Task description: Output all entries exactly as they appear and skip the pictures.

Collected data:
··········

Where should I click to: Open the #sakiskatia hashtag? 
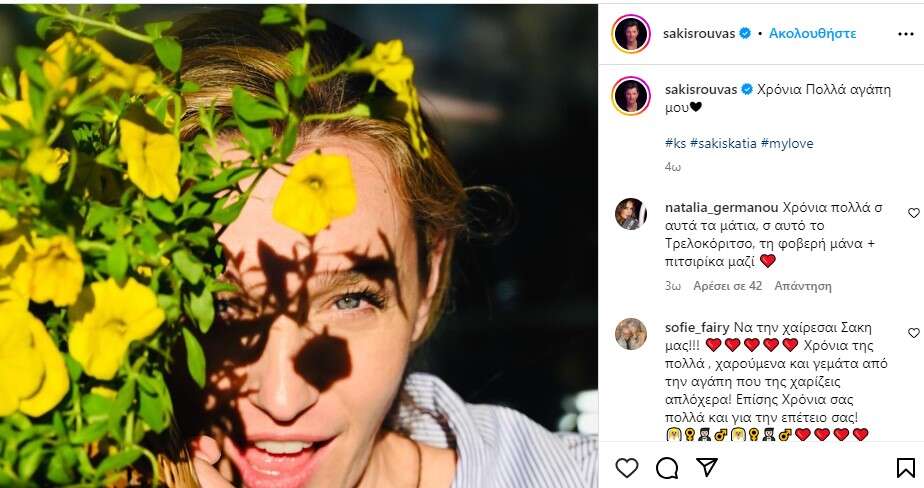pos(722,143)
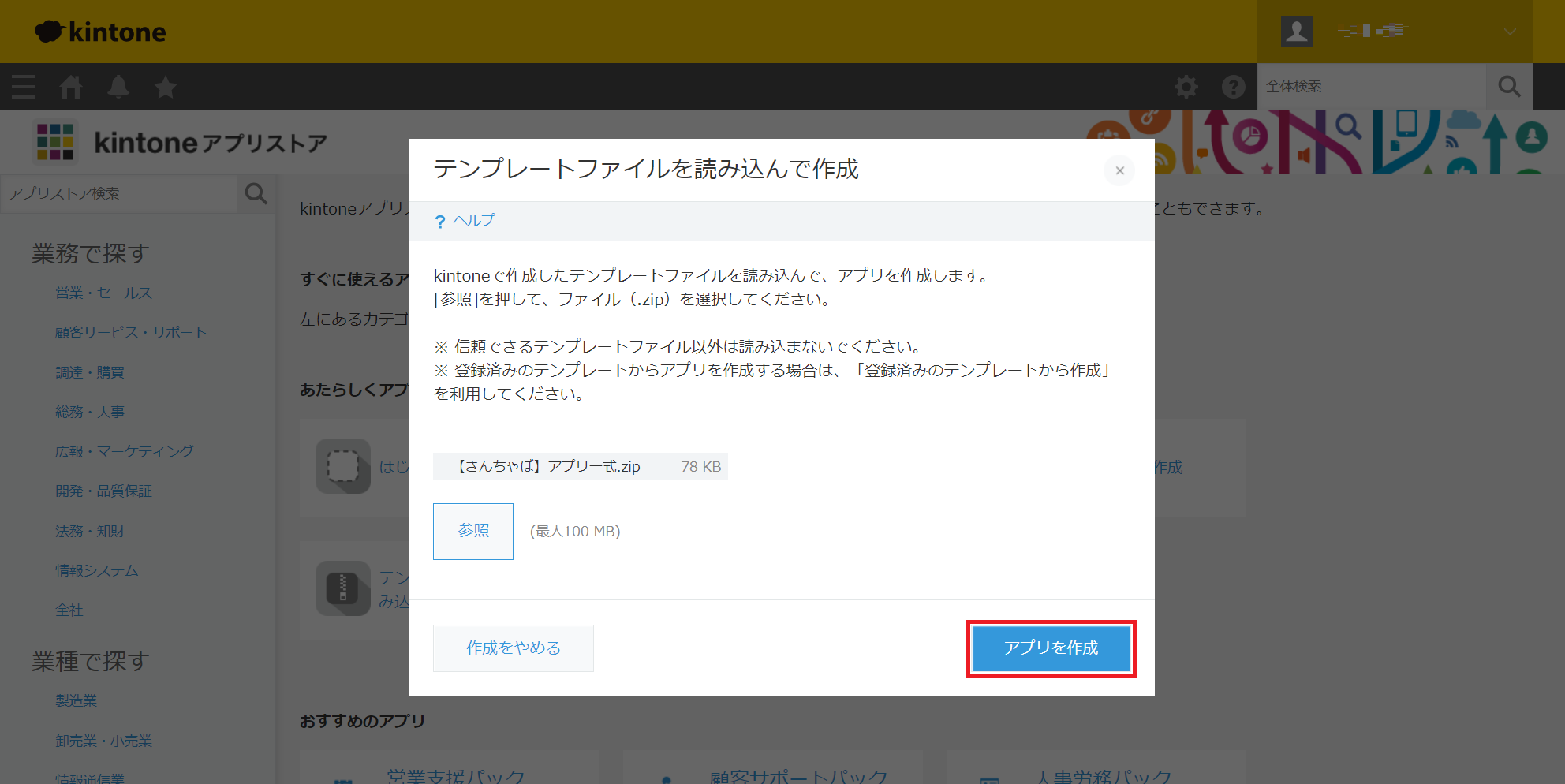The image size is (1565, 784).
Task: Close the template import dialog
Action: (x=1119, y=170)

··········

Response:
Where should I click to: Open the #sakiskatia hashtag? 
pos(722,143)
The image size is (1565, 784).
Task: Close the template import dialog
Action: (x=1119, y=170)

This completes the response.